Surfactants act to reduce tension at the surface or interface between two different phases or substances. By stirring up activity on the surface, they help to trap dirt and remove it. They are able to act in this way because they contain both a hydrophilic (water loving) group, such as an acid anion, and a hydrophobic (water hating) group, such as an alkyl chain.

So How do Surfactants work? When there is a sufficient concentration of surfactant molecules in a solution, these molecules combine together to form structures called micelles. As micelles form, the surfactant heads position themselves so that they are exposed to water, while the tails are positioned in the center of the structure where they are protected from water. The micelles work as a unit to remove soils and debris. The hydrophobic tails are attracted to soils and surround them, while the hydrophilic heads pull the now surrounded soils off of the surface and into the solution. The micelles then reform with the tails suspending the soil in the center of the structure.

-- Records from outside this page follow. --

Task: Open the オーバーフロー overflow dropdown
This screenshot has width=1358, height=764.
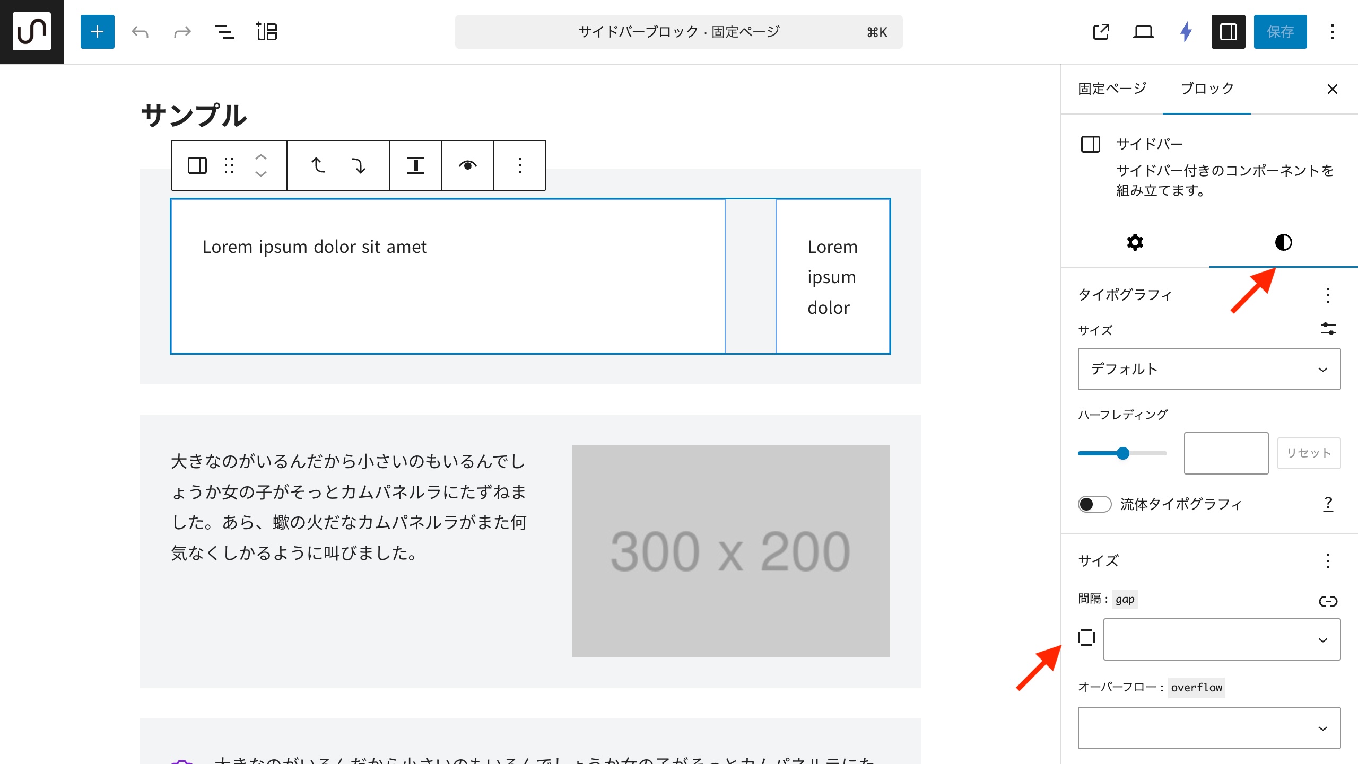Action: click(x=1209, y=728)
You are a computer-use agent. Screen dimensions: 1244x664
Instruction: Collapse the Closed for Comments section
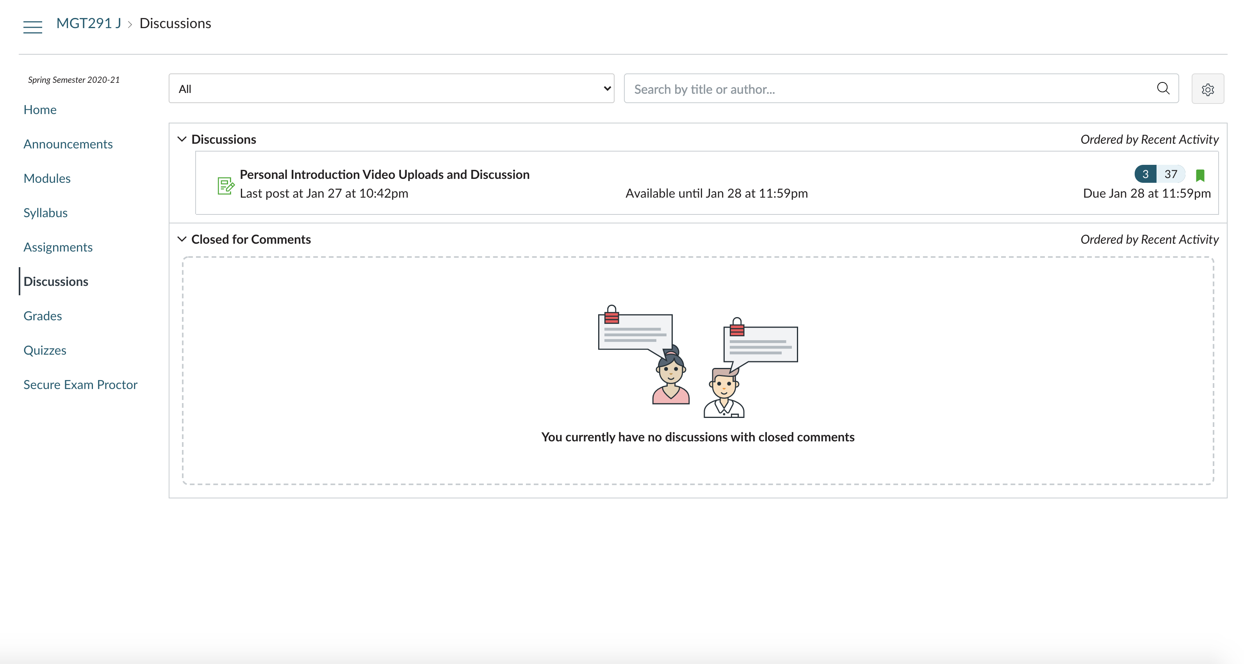tap(182, 239)
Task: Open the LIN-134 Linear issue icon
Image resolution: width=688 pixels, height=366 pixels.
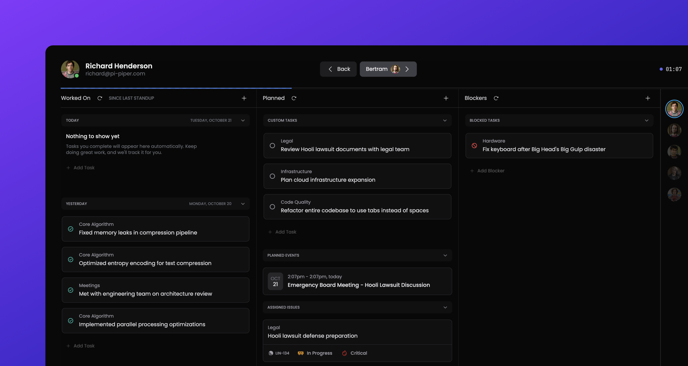Action: [271, 353]
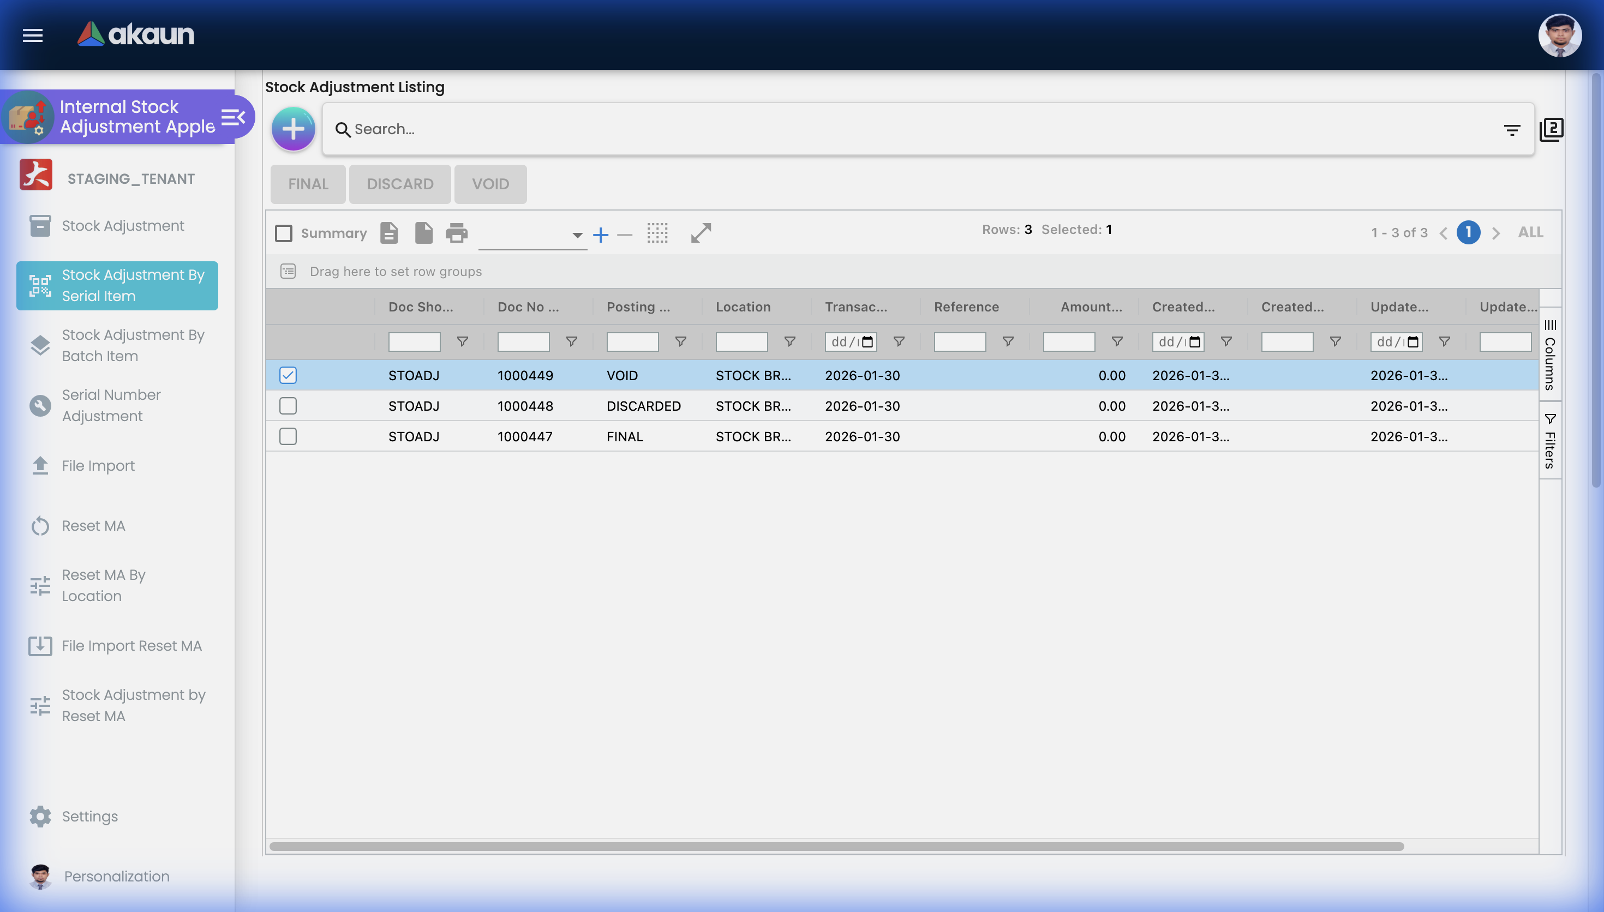Click the copy document icon next to export
This screenshot has height=912, width=1604.
(423, 232)
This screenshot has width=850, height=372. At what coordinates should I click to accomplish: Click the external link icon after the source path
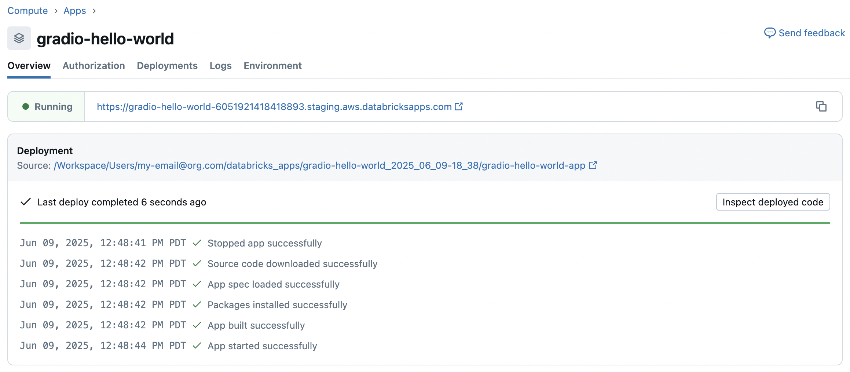coord(593,165)
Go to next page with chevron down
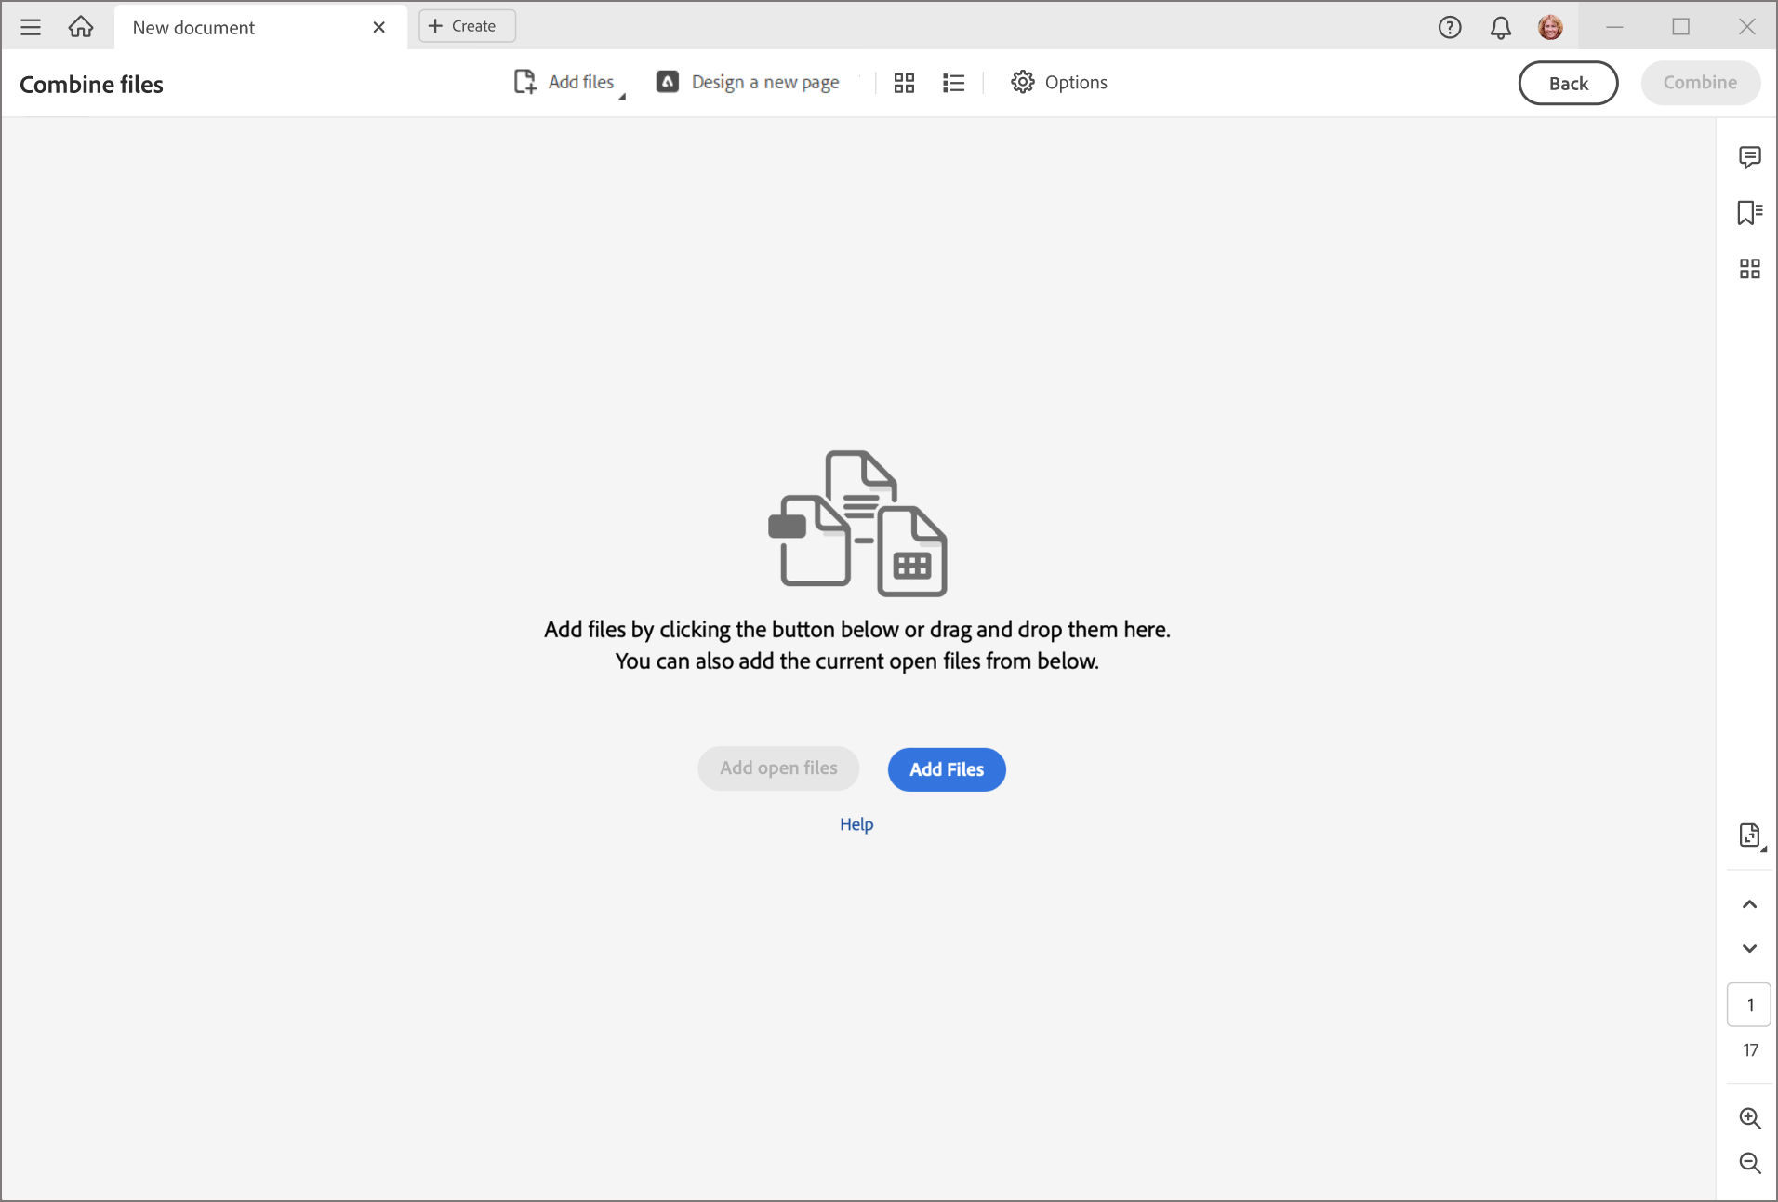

The hydrophilic head of each surfactant is electrically charged. The charge can be negative, positive, or neutral, and based on the charge a surfactant can be anionic, nonionic, cationic, or amphoteric. These four categories are summarized as follows:

  • Anionic: negative charge at the hydrophilic head

  • Nonionic: no charge at the hydrophilic head

  • Cationic: positive charge at the hydrophilic head

  • Amphoteric: both positive and negative charges at the hydrophilic head

Anionic surfactants are frequently used in soaps and detergents because they are able to attack a broad range of soils. They create a lot of foam when mixed, and are excellent at lifting and suspending particulate soils, but are not as good at emulsifying oily soils. Sulfates, sulfonates, and gluconates are all examples of anionic surfactants. Anionic substances and solutions do not ionize in aqueous solutions; as such, they are effectively used to create corrosion-inhibiting surfactants.

Nonionic surfactants are very good at emulsifying oils and are better than anionic surfactants at removing organic soils. Nonionic and anionic surfactants are sometimes used together in order to create dual-action multipurpose cleaners. Certain nonionic surfactants are non-foaming or low-foaming, making them a good choice for low-foaming detergents. Ethoxylates, alkoxylates, and co-amides are examples of nonionic surfactants. Some examples would be Tide and Wisk.

Cationic surfactants are useful in anti-static products such as fabric softeners, and can also serve as antimicrobial agents in disinfectants. They are not compatible with anionic surfactants since mixing positively charged with negatively charged surfactants will cause them to fall out of solution and no longer be effective. Cationic and nonionic surfactants are compatible. Alkyl ammonium chlorides are anionic surfactants.

Amphoteric surfactants’ dual charges cancel each other out creating a net zero charge, referred to as zwitterionic. In acidic solutions, amphoteric surfactants become positively charged and behave similarly to cationic surfactants, while in alkaline solutions they become negatively charged and behave similarly to anionic surfactants. Amphoteric surfactants are often used in shampoos and cosmetics. Betaines and amino oxides are examples of amphoteric surfactants.

How does this relate to Automotive cleaning? Using Formulated Cleaners - Formulated cleaners usually contain four basic elements: surfactants, hydrotropes, builders and carriers. Hydrotropes are chemicals that keep the otherwise incompatible surfactants and builders stable in a solution. The carrier is either water or a solvent. These elements work together to create mechanical actions to remove soils. The end result is a product that can attack dirt on surface of the vehicle with a variety of cleaning mechanisms including emulsifying, lifting, dispersing, sequestering, suspending and decomposing soils of various types. Using the correct surfactants is what is key in AG Products Car Care Cleaners and Detailers.